[Opening INFORMATION SHOWN section]

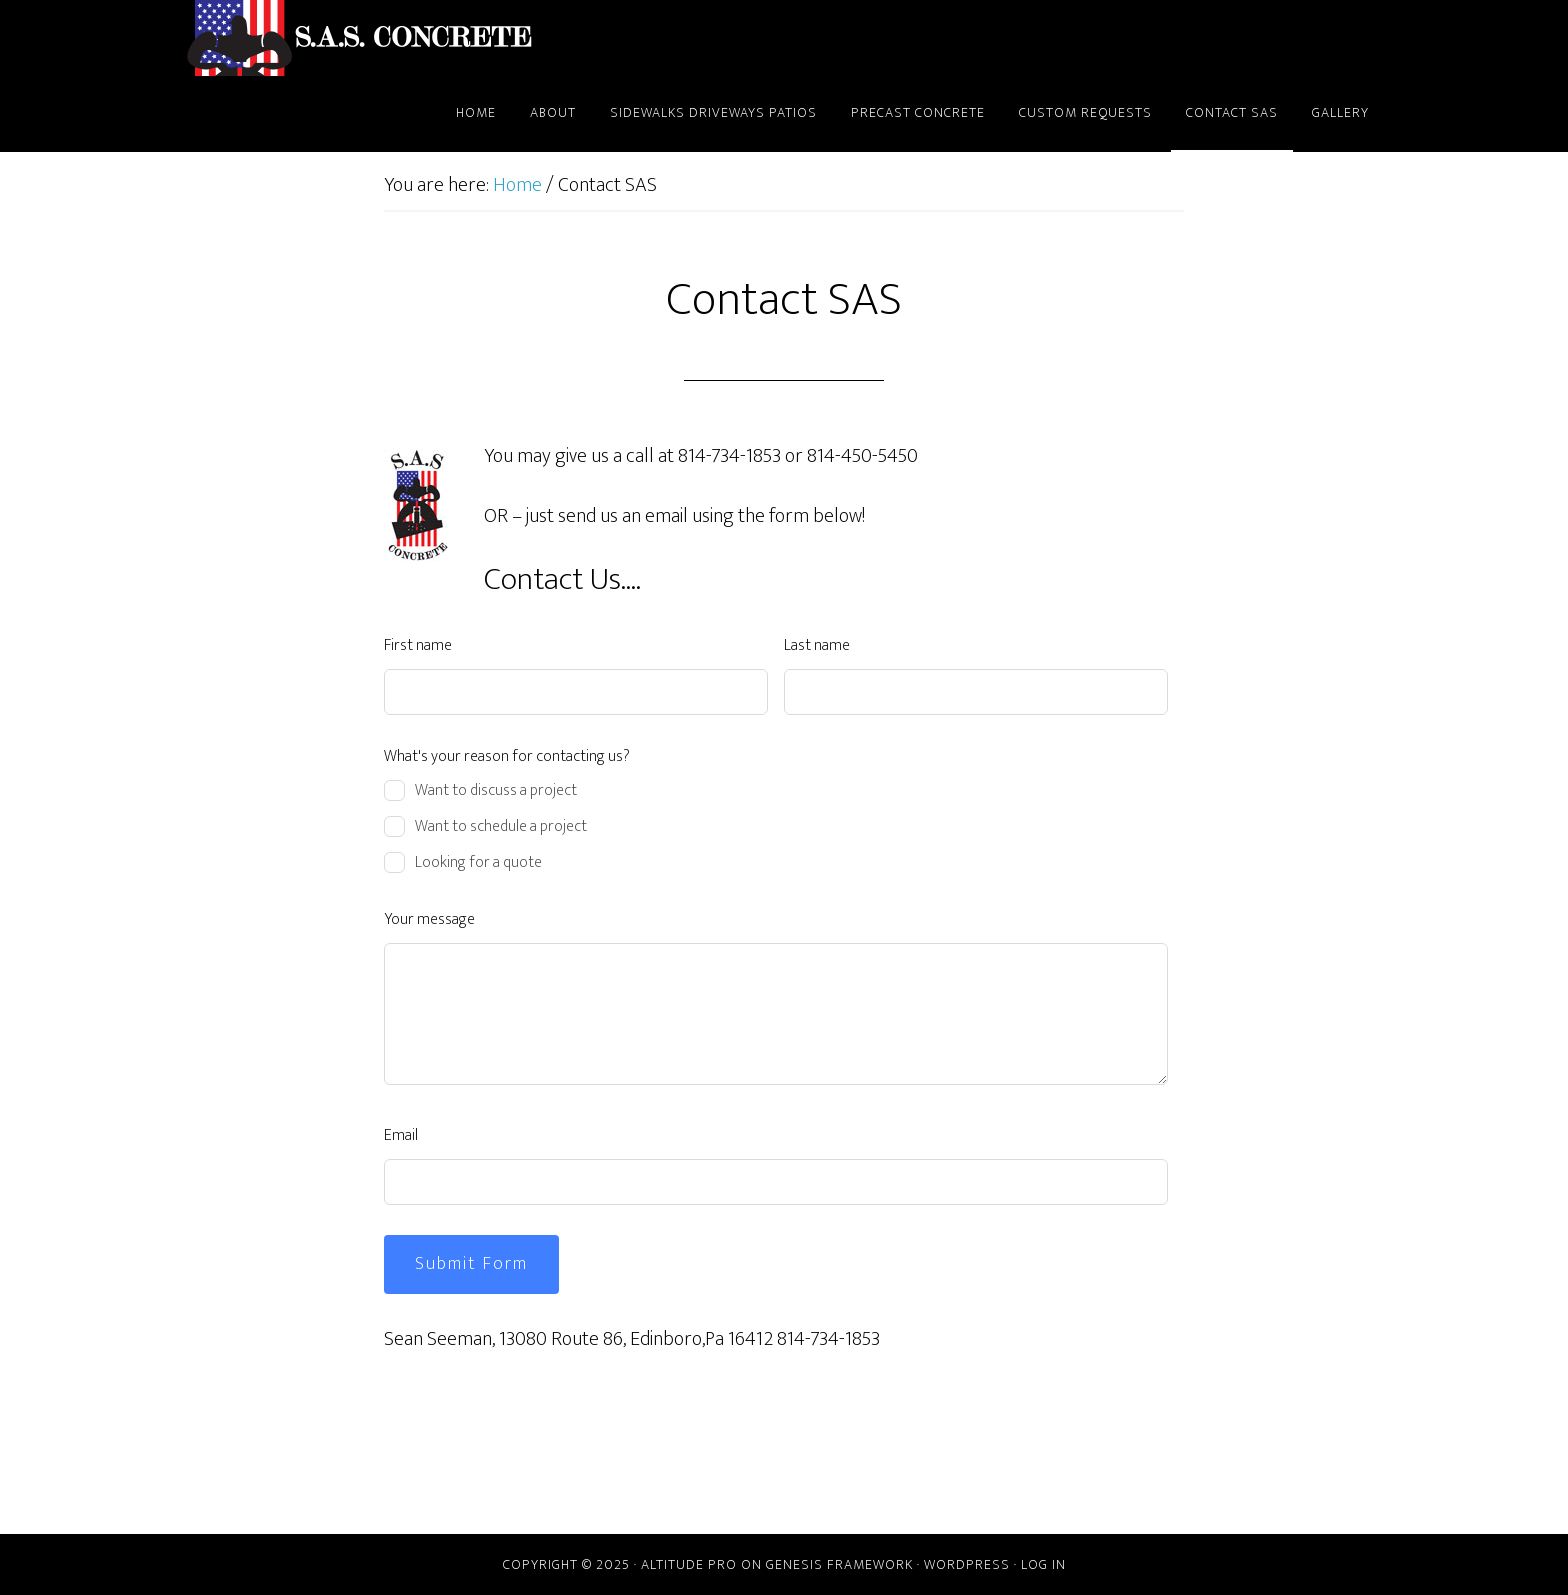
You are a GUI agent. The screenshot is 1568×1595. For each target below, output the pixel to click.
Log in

[Closing INFORMATION SHOWN section]
[Opening INFORMATION SHOWN section]

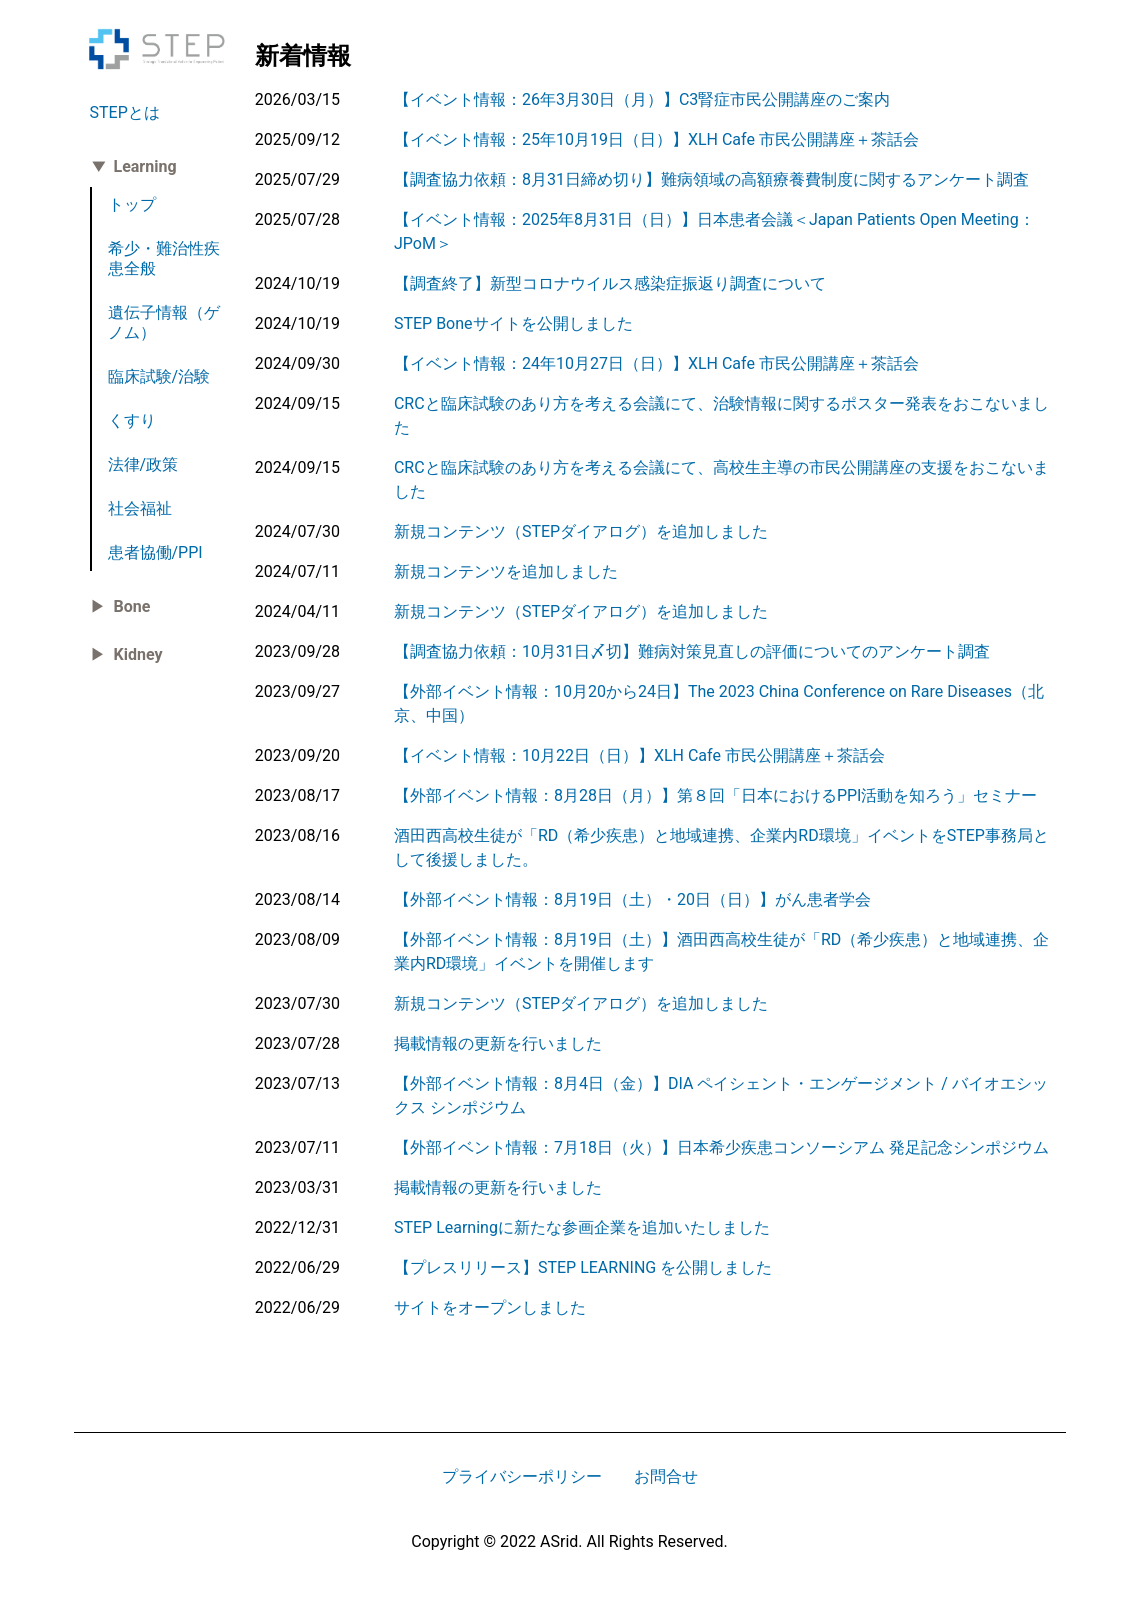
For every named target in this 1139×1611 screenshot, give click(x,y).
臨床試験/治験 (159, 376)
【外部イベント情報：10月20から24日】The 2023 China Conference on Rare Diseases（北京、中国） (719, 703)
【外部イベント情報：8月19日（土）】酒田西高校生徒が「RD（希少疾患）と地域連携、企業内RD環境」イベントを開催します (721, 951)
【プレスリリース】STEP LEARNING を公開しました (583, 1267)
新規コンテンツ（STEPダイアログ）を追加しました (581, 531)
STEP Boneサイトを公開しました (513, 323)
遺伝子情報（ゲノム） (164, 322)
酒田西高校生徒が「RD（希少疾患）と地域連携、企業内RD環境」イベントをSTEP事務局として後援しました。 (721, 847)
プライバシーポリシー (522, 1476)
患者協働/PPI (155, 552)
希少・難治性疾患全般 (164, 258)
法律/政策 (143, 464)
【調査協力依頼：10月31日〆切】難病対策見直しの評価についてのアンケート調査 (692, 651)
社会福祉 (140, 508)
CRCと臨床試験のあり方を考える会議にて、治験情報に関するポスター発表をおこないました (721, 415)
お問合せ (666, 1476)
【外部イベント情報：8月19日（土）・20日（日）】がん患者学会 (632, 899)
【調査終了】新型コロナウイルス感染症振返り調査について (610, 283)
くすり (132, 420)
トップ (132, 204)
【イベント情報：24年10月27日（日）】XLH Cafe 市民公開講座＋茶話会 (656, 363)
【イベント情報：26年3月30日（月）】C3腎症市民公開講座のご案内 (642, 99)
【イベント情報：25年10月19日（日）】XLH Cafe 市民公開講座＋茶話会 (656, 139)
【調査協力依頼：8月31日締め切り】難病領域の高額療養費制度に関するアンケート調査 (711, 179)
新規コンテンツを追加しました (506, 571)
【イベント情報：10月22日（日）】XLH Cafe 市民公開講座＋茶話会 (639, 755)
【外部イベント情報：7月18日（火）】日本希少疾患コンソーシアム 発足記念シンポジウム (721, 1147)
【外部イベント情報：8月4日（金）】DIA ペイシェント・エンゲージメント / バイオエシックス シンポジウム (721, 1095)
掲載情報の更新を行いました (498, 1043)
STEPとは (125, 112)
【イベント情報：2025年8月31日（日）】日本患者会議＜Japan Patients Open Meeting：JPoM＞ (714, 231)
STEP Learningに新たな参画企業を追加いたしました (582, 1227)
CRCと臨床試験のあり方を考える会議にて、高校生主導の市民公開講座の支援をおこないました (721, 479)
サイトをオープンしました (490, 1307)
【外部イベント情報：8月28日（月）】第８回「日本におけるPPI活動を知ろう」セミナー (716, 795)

[Closing INFORMATION SHOWN section]
[Opening INFORMATION SHOWN section]

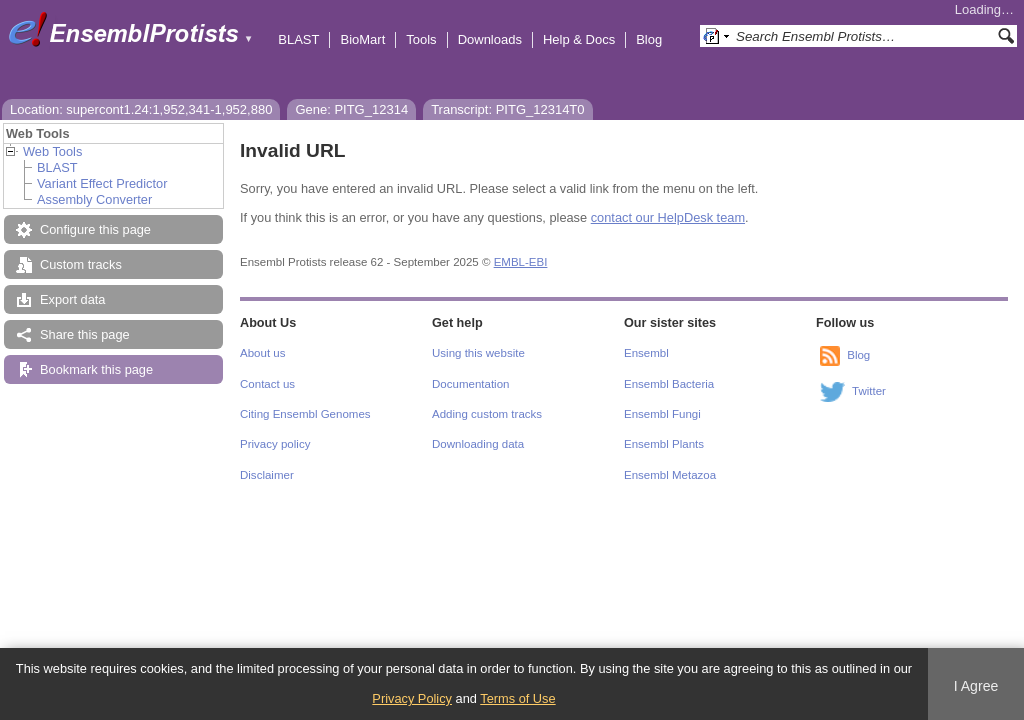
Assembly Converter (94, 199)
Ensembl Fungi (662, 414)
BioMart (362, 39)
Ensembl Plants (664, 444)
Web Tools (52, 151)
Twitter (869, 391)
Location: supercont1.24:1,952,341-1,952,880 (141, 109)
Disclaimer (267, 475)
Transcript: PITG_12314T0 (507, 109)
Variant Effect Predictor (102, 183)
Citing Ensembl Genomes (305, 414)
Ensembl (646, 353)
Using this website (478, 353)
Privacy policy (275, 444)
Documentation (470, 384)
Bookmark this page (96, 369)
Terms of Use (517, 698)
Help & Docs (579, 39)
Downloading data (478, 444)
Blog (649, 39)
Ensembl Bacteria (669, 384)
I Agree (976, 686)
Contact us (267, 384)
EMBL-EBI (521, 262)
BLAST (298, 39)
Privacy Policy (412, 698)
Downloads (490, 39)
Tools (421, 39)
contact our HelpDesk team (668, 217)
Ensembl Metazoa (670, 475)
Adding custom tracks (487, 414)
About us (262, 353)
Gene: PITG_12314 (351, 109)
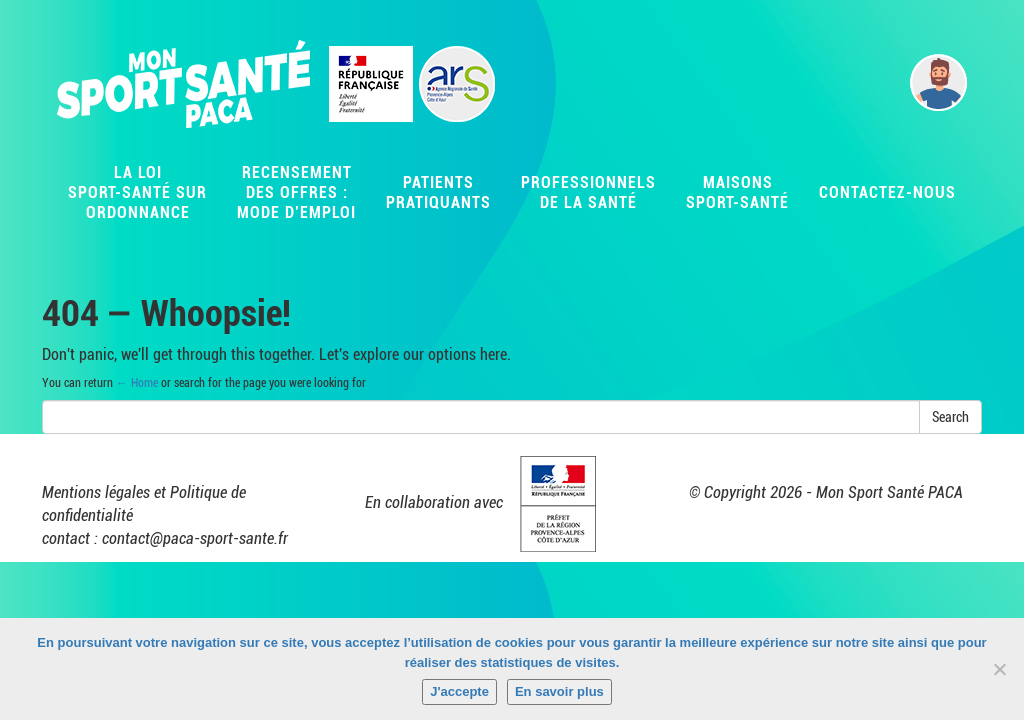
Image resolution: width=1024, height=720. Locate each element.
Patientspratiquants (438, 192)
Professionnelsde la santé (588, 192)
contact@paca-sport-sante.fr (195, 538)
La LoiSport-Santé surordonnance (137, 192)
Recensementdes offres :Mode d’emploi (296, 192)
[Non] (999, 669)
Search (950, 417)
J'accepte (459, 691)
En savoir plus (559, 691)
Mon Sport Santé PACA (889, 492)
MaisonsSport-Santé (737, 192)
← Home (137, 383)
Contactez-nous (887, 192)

[Closing INFORMATION SHOWN section]

Each line in the data that holds the string "酒田西高校生徒が" should be found and copied.

» **RESPONSE FOR THIS EXERCISE**:
【外部イベント情報：8月19日（土）】酒田西高校生徒が「RD（希少疾患）と地域連携、企業内RD環境」イベントを開催します (721, 951)
酒田西高校生徒が「RD（希少疾患）と地域連携、企業内RD環境」イベントをSTEP事務局として後援しました。 (721, 847)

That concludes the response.